Fig.1 : Radiographie rétro-alvéolaire préopératoire (notez l’instrument fracturé dans le canal disco-vestibulaire).

Une patiente m’est adressée pour éviction d’un bris instrumental dans le canal disto-vestibulaire de la dent 26 ainsi que sa reconstitution coronaire ; (Fig.1 et 2). La patiente a seulement 23 ans et une bonne hygiène : il est décidé de réaliser un overlay céramique afin de conserver un maximum de tissus dentaires.

Fig.2 : Photographie intra-buccale de la dent 26 après dépose de la restauration temporaire.
Fig.3 : Radiographie rétro-alvéolaire postopératoire du traitement endodontique.

Le traitement endodontique est réalisé sous microscope, ce qui facilite l’éviction du bris instrumental ; (Fig.3). Avant d’assembler l’overlay en céramique, il est nécessaire de reconstituer un noyau dentinaire en résine composite.

Ce premier collage est réalisé selon le protocole suivant...

  • :

    • sablage des surfaces dentaires (élimination des débris et de l’eugénol contenu dans le ciment d’obturation canalaire qui inhibe le collage) ; (comparatif Fig.4 et 5),

    • mordançage différentiel (15 secondes émail ; (Fig.6) 10-15 s maximum dentine ),
    • application du primer (10 secondes de manière énergique) ; (Fig.7),
    • application et photopolymérisation de l’adhésif (système M&R3 – Optibond FL – Kerr),
    Fig.8 : Radiographie rétro-alvéolaire après étanchéification du traitement endodontique.
    • résine composite apposée par petits incréments afin de limiter la contraction de prise. Le traitement endodontique est étanchéifié : la dent est traitée d’un point de vue biologique ; (Fig.8). Il ne reste plus qu’à la rendre de nouveau fonctionnelle.

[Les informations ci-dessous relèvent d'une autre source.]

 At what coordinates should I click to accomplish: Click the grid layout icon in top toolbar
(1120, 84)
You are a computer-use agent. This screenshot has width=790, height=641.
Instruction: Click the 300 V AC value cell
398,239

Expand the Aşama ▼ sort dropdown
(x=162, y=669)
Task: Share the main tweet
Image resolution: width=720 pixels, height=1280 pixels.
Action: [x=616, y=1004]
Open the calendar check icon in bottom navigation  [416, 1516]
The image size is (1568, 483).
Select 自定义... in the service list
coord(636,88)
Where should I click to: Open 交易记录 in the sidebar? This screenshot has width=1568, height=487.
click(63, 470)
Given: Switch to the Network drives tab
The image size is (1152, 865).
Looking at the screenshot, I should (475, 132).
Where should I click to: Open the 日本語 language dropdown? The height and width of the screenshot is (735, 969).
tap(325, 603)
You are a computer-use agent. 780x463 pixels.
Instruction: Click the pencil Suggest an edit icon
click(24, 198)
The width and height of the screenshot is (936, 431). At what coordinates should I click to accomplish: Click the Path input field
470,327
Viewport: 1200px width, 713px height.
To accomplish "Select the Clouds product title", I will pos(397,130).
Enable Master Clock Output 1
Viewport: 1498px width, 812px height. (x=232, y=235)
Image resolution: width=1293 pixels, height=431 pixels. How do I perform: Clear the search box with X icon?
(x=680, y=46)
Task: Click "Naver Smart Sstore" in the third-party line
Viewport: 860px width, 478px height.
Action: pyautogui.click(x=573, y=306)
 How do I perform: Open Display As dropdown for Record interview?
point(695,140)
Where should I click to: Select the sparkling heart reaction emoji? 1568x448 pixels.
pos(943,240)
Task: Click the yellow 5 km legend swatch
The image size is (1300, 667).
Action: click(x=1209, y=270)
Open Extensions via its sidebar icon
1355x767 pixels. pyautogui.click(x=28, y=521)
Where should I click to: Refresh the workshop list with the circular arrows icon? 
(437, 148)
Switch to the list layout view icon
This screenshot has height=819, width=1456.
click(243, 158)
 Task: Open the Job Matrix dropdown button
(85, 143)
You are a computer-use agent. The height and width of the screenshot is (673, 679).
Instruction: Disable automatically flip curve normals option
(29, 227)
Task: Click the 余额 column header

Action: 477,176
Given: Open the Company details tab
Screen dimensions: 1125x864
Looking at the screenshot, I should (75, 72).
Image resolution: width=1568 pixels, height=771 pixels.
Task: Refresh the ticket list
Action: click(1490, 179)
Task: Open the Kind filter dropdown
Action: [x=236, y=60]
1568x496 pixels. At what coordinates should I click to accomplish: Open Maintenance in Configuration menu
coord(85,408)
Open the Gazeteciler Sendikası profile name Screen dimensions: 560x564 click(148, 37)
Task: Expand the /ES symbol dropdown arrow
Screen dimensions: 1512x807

    Réalisation de la préparation

    La préparation est réalisée à l’aide d’une fraise jaugée ; (Fig.9) afin d’aménager les 2 mm d’espace prothétique nécessaires à la pérennité de l’overlay en céramique : il suffit de suivre le guide ; (Fig.10). La préparation est soigneusement polie avant de déposer le champ opératoire ; (Fig.11). :

    Après dépose du champ opératoire, une jauge en silicone de 2 mm d’épaisseur est passée entre les dents afin de s’assurer de l’espace prothétique ; (Fig.12). La situation occlusale est fixée à l’aide d’une résine composite molle (Revotec, GC) afin d’éviter toute migration pendant la phase d’élaboration de la pièce prothétique ; (Fig.13).

    Fig.14 : Essayage esthétique de l’overlay avec le gel de Try-in.

    Après réception de l’overlay, ce dernier est essayé en bouche, il faut veiller à :

    • contrôler sa bonne adaptation (limites et points de contact),
    • contrôler sa couleur à l’aide d’un gel de Try-in (gel de glycérine ayant les mêmes propriétés optiques que la résine de collage) ; (Fig.14)
    • ne pas contrôler l’occlusion car la pièce est très fragile tant qu’elle n’est pas assemblée à la dent.

    Mise en place de la pièce

    La pièce prothétique est préparée ; (Fig.15). L’intrados est traité à l’acide fluorhydrique selon les données du fabricant (20 s : Emax). On peut noter l’aspect mordancé de la céramique. La surface est silanisée (agent de couplage). La préparation dentaire est, quant à elle, sablée après mise en place du champ opératoire ; (Fig.16). Elle est ensuite mordancée différentiellement, le primer est appliqué puis l’adhésif non polymérisé du fait de sa viscosité et épaisseur importante (Optibond FL, Kerr).

    Fig.15 : De gauche à droite : traitement de l’intrados avec l’acide fluorhydrique, aspect après traitement, application du silane.
    Fig.16 : Vue occlusale de la préparation isolée puis sablée

    La pièce est mise en place avec une résine de collage (NX3, Kerr), les excès sont retirés et le joint de collage est poli soigneusement ; (Fig.17).

    Fig.17 : Vue occlusale après collage de l’overlay.

    La radiographie postopératoire ; (Fig.18) montre une bonne adaptation de la pièce ainsi qu’une absence d’excès de colle en proximal. L’occlusion peut être enfin ajustée.

    Fig.18 : Radiographie rétro-alvéolaire 20 après collage de l’overlay (laboratoire Riefolo à Metz) : bonne adaptation proximale, pas d’excès de colle ni de manque visible.

    On peut noter la déshydratation des dents adjacentes qui apparaissent bien plus blanches ; (Fig.19) juste après dépose du champ opératoire.

    Fig.19 : Vue occlusale postopératoire après la dépose du champ : notez la déshydratation des dents alentour.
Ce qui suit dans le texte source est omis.